WHAT YOU NEED TO DO:
**a)** In the passage on Wajid Ali Shah, which kinds of aesthetics does it say he was interested in? List them all.
**b)** Reproduce the passage on Wajid Ali Shah word for word, from "The Shah's bicentenary" up to and including "in current times.".
**c)** Carry on the passage on Wajid Ali Shah from the point where it stops.

In a confessional scene lasting onscreen for about four minutes in Satyajit Ray's National Award winner “Shatranranj Ke Khiladi” (The Chess Players,1977) Nawad Wajid Ali Shah, the tenth of Awadh speaks his mind.
Shah confesses in chaste Hindustani, that he “wasn’t fit to be a king”, as he finishes humming a soulful Thumri (a light classical form of Hindustani Music) he had once penned! The onscreen confession raises a doubt about his efficacy as a ruler but the very next moment with the soliloquy of the king, one is led to think how he was a “constant thorn” for the British government, a popular king least authoritarian, ryot (native peasants) loving, a brilliant poet, interested in aesthetics of all kinds, architecture, dramatics, music, dance and culinary.
In many ways, the ‘self-contradictory’ onscreen confession would not extrude Shah all his life beginning in 1847 when he ascended the throne of Awadh, a prosperous Eastern Gangetic province that rose into prominence in late Mughal period, creating its own niche.
The Shah's bicentenary
Reflecting on his bicentenary birthday (July 30, 1822) one is gripped at the complex, syncretic, liberal, seemingly contradictory king’s persona and the undeniable footprints he had left on the cultural front of India, which has turned out to be relevant even in current times.
In reality, Shah’s brief rule was marked by people friendly administrative measures. In 1848, a year after he took charge, Shah initiated land revenue reforms, recruited administrative staff who happened to be also musicians.

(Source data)
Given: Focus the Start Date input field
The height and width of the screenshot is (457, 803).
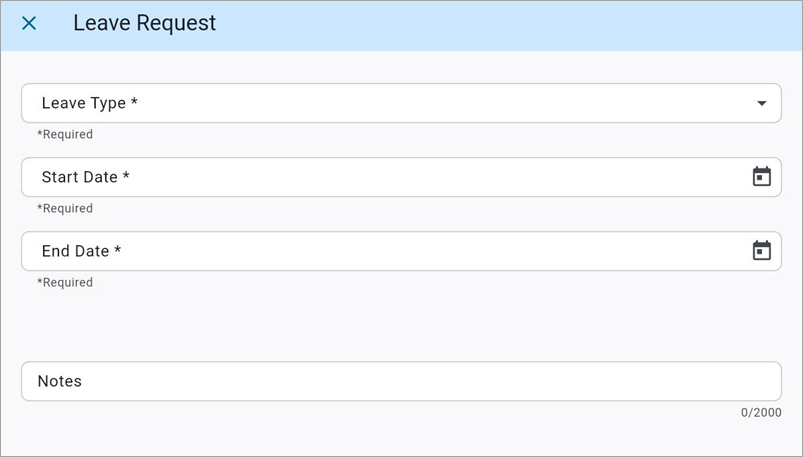Looking at the screenshot, I should 400,177.
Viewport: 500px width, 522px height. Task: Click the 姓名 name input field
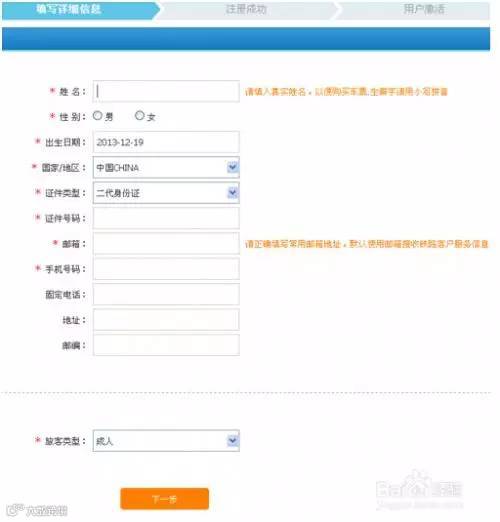coord(166,91)
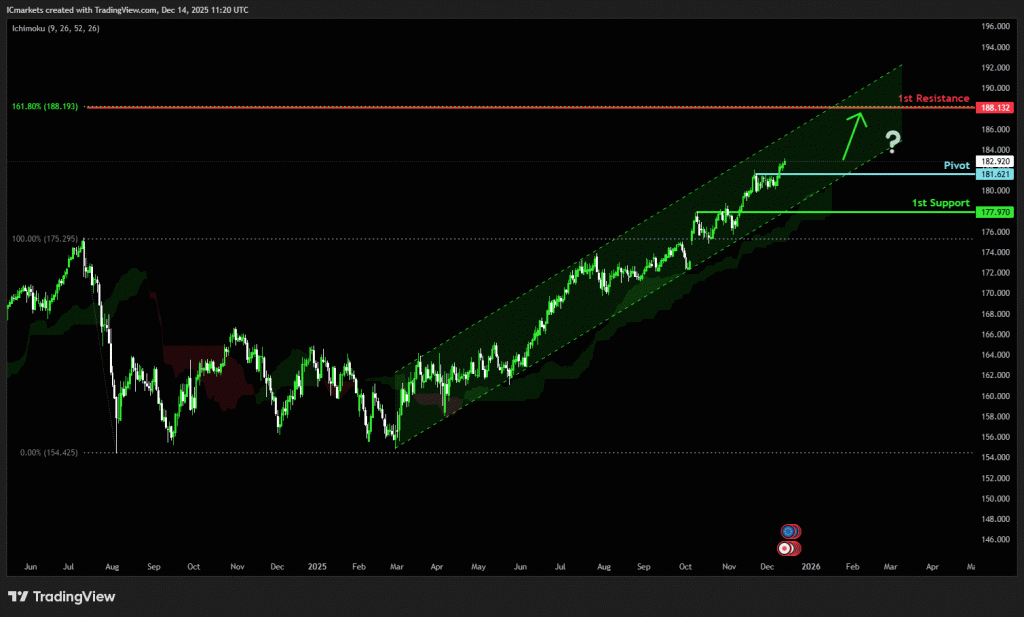Image resolution: width=1024 pixels, height=617 pixels.
Task: Select the 100.00% (175.295) Fibonacci level label
Action: [46, 238]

SOLVED TASKS:
**a)**
- architecture
- dramatics
- music
- dance
- culinary

**b)**
The Shah's bicentenary
Reflecting on his bicentenary birthday (July 30, 1822) one is gripped at the complex, syncretic, liberal, seemingly contradictory king’s persona and the undeniable footprints he had left on the cultural front of India, which has turned out to be relevant even in current times.

**c)**
Both these decisions were vehemently criticized by British Government but it really did not deter Shah, on the contrary he continually resisted British aggression, putting his foot down on Governor General Dalhousie and General Outram’s plan to annex Awadh. Despite his resistance Awadh was forcibly annexed in early 1856.
Before the takeover, the king left Lucknow for Kolkata erstwhile Calcutta. The next thirty-one years of his life would be checkered visa-vis how he led his life in Kolkata while constantly posing a headache for British government, who despite several attempts could never curb the free-spirited king, who refused to bow to the changing political times that would impacted him existentially.
Away from the rhetoric, largely promoted by the British and later empire pacifists, Shah is an unconventional hero, whose life has uncanny resemblance with Greek tragic character Orpheus, one of the greatest bard of classical Greek mythology.
Like Orpheus it is poetry and music that gave Shah his inner strength and much like the Greek bard Shah’s literary self would also become a reason for him branded as a ‘unfit’ ruler.
His regime inextricably connected to India’s miserable fate thereafter with great uprising crushed, leading to colonial rule in its fullest, yet Wajid Ali Shah must be celebrated on more than one account, more so in the context of current times of South Asia, wherein finding a diehard anti colonial, syncretic, artistic, pro people administrator is a rarity.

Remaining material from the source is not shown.